## [Problem details]
The records that follow must be transcribed exactly, each one in full.

(Entries supplied)

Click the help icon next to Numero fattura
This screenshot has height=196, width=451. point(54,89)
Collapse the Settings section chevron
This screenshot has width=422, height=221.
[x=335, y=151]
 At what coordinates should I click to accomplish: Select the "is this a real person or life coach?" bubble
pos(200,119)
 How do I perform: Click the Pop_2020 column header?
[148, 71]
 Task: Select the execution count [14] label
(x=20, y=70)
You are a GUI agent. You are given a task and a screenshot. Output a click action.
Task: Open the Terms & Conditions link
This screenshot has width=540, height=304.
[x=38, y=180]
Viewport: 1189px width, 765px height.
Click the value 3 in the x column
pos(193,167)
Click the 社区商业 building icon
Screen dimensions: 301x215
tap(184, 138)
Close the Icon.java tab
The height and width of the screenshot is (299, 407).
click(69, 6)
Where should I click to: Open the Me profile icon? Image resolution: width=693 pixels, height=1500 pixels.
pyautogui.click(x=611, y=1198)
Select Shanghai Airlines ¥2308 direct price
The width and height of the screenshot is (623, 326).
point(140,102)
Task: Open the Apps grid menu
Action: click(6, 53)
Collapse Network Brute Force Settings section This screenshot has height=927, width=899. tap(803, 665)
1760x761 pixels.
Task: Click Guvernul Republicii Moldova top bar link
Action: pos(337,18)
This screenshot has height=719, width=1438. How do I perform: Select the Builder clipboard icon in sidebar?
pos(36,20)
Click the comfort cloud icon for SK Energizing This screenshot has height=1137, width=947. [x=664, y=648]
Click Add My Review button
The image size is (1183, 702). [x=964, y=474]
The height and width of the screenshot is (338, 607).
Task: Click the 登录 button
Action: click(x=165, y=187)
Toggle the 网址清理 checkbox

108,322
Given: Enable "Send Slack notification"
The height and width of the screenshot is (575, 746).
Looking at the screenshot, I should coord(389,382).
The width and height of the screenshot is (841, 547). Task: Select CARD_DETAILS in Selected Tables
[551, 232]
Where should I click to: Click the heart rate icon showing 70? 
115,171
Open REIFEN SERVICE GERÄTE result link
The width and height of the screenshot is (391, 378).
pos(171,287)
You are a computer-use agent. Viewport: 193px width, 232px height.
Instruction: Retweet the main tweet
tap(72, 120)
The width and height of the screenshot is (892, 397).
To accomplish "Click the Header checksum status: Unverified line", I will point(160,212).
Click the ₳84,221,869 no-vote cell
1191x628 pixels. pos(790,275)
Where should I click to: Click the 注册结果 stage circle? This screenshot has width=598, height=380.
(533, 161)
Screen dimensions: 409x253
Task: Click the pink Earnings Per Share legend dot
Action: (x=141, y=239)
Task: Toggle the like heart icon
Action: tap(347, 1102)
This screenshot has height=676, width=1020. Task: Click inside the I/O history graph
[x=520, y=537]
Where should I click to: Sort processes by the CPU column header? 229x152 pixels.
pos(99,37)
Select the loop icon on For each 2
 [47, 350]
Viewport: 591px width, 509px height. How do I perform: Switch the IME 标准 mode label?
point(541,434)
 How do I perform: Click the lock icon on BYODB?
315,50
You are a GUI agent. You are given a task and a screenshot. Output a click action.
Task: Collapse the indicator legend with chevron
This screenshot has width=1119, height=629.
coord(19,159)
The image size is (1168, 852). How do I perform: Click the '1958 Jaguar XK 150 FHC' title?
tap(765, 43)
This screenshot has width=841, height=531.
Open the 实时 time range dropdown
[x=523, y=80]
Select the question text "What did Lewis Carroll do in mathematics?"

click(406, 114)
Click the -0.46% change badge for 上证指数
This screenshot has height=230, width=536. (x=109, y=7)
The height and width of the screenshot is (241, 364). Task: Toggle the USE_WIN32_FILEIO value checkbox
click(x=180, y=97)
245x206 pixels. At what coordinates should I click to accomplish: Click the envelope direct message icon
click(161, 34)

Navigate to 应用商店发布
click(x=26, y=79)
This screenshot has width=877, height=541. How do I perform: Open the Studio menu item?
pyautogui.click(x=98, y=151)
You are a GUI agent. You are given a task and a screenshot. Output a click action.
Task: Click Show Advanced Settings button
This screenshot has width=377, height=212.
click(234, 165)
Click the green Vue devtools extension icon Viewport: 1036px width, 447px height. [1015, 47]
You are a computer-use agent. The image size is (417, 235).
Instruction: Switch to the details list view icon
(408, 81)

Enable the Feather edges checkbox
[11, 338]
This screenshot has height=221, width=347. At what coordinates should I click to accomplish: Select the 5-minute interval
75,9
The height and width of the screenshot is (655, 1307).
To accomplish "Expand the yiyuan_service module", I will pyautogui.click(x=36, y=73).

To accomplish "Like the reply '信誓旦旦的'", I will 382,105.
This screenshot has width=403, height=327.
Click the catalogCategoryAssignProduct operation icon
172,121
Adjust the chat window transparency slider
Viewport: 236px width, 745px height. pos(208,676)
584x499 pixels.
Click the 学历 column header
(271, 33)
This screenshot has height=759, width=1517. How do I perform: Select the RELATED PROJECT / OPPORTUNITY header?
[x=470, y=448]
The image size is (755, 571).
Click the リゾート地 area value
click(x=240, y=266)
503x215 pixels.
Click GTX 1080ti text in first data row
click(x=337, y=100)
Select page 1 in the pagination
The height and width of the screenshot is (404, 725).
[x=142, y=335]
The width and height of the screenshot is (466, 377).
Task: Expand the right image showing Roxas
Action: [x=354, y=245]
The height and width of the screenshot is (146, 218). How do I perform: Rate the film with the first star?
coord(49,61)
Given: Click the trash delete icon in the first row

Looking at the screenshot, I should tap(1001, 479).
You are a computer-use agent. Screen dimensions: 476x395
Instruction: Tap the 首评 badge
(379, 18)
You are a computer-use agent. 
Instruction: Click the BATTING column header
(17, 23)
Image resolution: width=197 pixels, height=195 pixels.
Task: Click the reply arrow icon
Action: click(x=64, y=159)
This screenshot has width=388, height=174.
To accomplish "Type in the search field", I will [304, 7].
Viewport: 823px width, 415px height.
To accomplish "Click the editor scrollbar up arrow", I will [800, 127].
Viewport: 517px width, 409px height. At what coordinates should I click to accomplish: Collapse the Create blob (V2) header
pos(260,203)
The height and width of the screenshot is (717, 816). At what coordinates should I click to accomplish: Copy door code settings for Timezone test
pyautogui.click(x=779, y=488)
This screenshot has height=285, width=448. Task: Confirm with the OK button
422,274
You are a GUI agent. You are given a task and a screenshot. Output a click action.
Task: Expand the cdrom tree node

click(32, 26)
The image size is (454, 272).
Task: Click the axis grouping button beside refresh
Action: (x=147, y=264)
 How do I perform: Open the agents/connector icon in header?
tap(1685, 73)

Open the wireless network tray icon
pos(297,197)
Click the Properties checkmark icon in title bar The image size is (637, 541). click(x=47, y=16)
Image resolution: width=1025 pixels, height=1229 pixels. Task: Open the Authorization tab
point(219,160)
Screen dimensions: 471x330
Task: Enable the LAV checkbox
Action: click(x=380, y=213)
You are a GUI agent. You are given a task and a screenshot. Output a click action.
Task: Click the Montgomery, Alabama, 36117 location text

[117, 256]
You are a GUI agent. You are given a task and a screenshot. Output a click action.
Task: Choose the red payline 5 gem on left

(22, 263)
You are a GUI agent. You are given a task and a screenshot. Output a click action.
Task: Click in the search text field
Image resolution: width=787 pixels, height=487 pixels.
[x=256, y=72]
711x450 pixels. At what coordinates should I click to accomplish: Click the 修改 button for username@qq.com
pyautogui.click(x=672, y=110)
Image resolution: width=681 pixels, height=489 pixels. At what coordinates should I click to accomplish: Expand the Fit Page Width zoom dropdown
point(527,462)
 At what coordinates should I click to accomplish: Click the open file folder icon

(End Entries supplied)

## [Response to the exercise]
Click the help icon next to Numero fattura
This screenshot has height=196, width=451. point(54,89)
Collapse the Settings section chevron
This screenshot has width=422, height=221.
[x=335, y=151]
 At what coordinates should I click to accomplish: Select the "is this a real person or life coach?" bubble
pos(200,119)
 How do I perform: Click the Pop_2020 column header?
[148, 71]
 Task: Select the execution count [14] label
(x=20, y=70)
You are a GUI agent. You are given a task and a screenshot. Output a click action.
Task: Open the Terms & Conditions link
This screenshot has width=540, height=304.
[x=38, y=180]
Viewport: 1189px width, 765px height.
Click the value 3 in the x column
pos(193,167)
Click the 社区商业 building icon
Screen dimensions: 301x215
tap(184, 138)
Close the Icon.java tab
The height and width of the screenshot is (299, 407).
click(69, 6)
Where should I click to: Open the Me profile icon? Image resolution: width=693 pixels, height=1500 pixels.
pyautogui.click(x=611, y=1198)
Select Shanghai Airlines ¥2308 direct price
The width and height of the screenshot is (623, 326).
point(140,102)
Task: Open the Apps grid menu
Action: click(6, 53)
Collapse Network Brute Force Settings section This screenshot has height=927, width=899. tap(803, 665)
1760x761 pixels.
Task: Click Guvernul Republicii Moldova top bar link
Action: pos(337,18)
This screenshot has height=719, width=1438. How do I perform: Select the Builder clipboard icon in sidebar?
pos(36,20)
Click the comfort cloud icon for SK Energizing This screenshot has height=1137, width=947. [x=664, y=648]
Click Add My Review button
The image size is (1183, 702). [x=964, y=474]
The height and width of the screenshot is (338, 607).
Task: Click the 登录 button
Action: click(x=165, y=187)
Toggle the 网址清理 checkbox

108,322
Given: Enable "Send Slack notification"
The height and width of the screenshot is (575, 746).
Looking at the screenshot, I should coord(389,382).
The width and height of the screenshot is (841, 547). Task: Select CARD_DETAILS in Selected Tables
[551, 232]
Where should I click to: Click the heart rate icon showing 70? 
115,171
Open REIFEN SERVICE GERÄTE result link
The width and height of the screenshot is (391, 378).
pos(171,287)
You are a computer-use agent. Viewport: 193px width, 232px height.
Instruction: Retweet the main tweet
tap(72, 120)
The width and height of the screenshot is (892, 397).
To accomplish "Click the Header checksum status: Unverified line", I will point(160,212).
Click the ₳84,221,869 no-vote cell
1191x628 pixels. pos(790,275)
Where should I click to: Click the 注册结果 stage circle? This screenshot has width=598, height=380.
(533, 161)
Screen dimensions: 409x253
Task: Click the pink Earnings Per Share legend dot
Action: (x=141, y=239)
Task: Toggle the like heart icon
Action: tap(347, 1102)
This screenshot has height=676, width=1020. Task: Click inside the I/O history graph
[x=520, y=537]
Where should I click to: Sort processes by the CPU column header? 229x152 pixels.
pos(99,37)
Select the loop icon on For each 2
 [47, 350]
Viewport: 591px width, 509px height. How do I perform: Switch the IME 标准 mode label?
point(541,434)
 How do I perform: Click the lock icon on BYODB?
315,50
You are a GUI agent. You are given a task and a screenshot. Output a click action.
Task: Collapse the indicator legend with chevron
This screenshot has width=1119, height=629.
coord(19,159)
The image size is (1168, 852). How do I perform: Click the '1958 Jaguar XK 150 FHC' title?
tap(765, 43)
This screenshot has width=841, height=531.
Open the 实时 time range dropdown
[x=523, y=80]
Select the question text "What did Lewis Carroll do in mathematics?"

click(406, 114)
Click the -0.46% change badge for 上证指数
This screenshot has height=230, width=536. (x=109, y=7)
The height and width of the screenshot is (241, 364). Task: Toggle the USE_WIN32_FILEIO value checkbox
click(x=180, y=97)
245x206 pixels. At what coordinates should I click to accomplish: Click the envelope direct message icon
click(161, 34)

Navigate to 应用商店发布
click(x=26, y=79)
This screenshot has width=877, height=541. How do I perform: Open the Studio menu item?
pyautogui.click(x=98, y=151)
You are a GUI agent. You are given a task and a screenshot. Output a click action.
Task: Click Show Advanced Settings button
This screenshot has width=377, height=212.
click(234, 165)
Click the green Vue devtools extension icon Viewport: 1036px width, 447px height. [1015, 47]
You are a computer-use agent. The image size is (417, 235).
Instruction: Switch to the details list view icon
(408, 81)

Enable the Feather edges checkbox
[11, 338]
This screenshot has height=221, width=347. At what coordinates should I click to accomplish: Select the 5-minute interval
75,9
The height and width of the screenshot is (655, 1307).
To accomplish "Expand the yiyuan_service module", I will pyautogui.click(x=36, y=73).

To accomplish "Like the reply '信誓旦旦的'", I will 382,105.
This screenshot has width=403, height=327.
Click the catalogCategoryAssignProduct operation icon
172,121
Adjust the chat window transparency slider
Viewport: 236px width, 745px height. pos(208,676)
584x499 pixels.
Click the 学历 column header
(271, 33)
This screenshot has height=759, width=1517. How do I perform: Select the RELATED PROJECT / OPPORTUNITY header?
[x=470, y=448]
The image size is (755, 571).
Click the リゾート地 area value
click(x=240, y=266)
503x215 pixels.
Click GTX 1080ti text in first data row
click(x=337, y=100)
Select page 1 in the pagination
The height and width of the screenshot is (404, 725).
[x=142, y=335]
The width and height of the screenshot is (466, 377).
Task: Expand the right image showing Roxas
Action: [x=354, y=245]
The height and width of the screenshot is (146, 218). How do I perform: Rate the film with the first star?
coord(49,61)
Given: Click the trash delete icon in the first row

Looking at the screenshot, I should tap(1001, 479).
You are a computer-use agent. Screen dimensions: 476x395
Instruction: Tap the 首评 badge
(379, 18)
You are a computer-use agent. 
Instruction: Click the BATTING column header
(17, 23)
Image resolution: width=197 pixels, height=195 pixels.
Task: Click the reply arrow icon
Action: click(x=64, y=159)
This screenshot has width=388, height=174.
To accomplish "Type in the search field", I will [304, 7].
Viewport: 823px width, 415px height.
To accomplish "Click the editor scrollbar up arrow", I will [800, 127].
Viewport: 517px width, 409px height. At what coordinates should I click to accomplish: Collapse the Create blob (V2) header
pos(260,203)
The height and width of the screenshot is (717, 816). At what coordinates should I click to accomplish: Copy door code settings for Timezone test
pyautogui.click(x=779, y=488)
This screenshot has height=285, width=448. Task: Confirm with the OK button
422,274
You are a GUI agent. You are given a task and a screenshot. Output a click action.
Task: Expand the cdrom tree node

click(32, 26)
The image size is (454, 272).
Task: Click the axis grouping button beside refresh
Action: (x=147, y=264)
 How do I perform: Open the agents/connector icon in header?
tap(1685, 73)

Open the wireless network tray icon
pos(297,197)
Click the Properties checkmark icon in title bar The image size is (637, 541). click(x=47, y=16)
Image resolution: width=1025 pixels, height=1229 pixels. Task: Open the Authorization tab
point(219,160)
Screen dimensions: 471x330
Task: Enable the LAV checkbox
Action: click(x=380, y=213)
You are a GUI agent. You are given a task and a screenshot. Output a click action.
Task: Click the Montgomery, Alabama, 36117 location text

[117, 256]
You are a GUI agent. You are given a task and a screenshot. Output a click action.
Task: Choose the red payline 5 gem on left

(22, 263)
You are a GUI agent. You are given a task and a screenshot. Output a click action.
Task: Click in the search text field
Image resolution: width=787 pixels, height=487 pixels.
[x=256, y=72]
711x450 pixels. At what coordinates should I click to accomplish: Click the 修改 button for username@qq.com
pyautogui.click(x=672, y=110)
Image resolution: width=681 pixels, height=489 pixels. At what coordinates should I click to accomplish: Expand the Fit Page Width zoom dropdown
point(527,462)
 At what coordinates should I click to accomplish: Click the open file folder icon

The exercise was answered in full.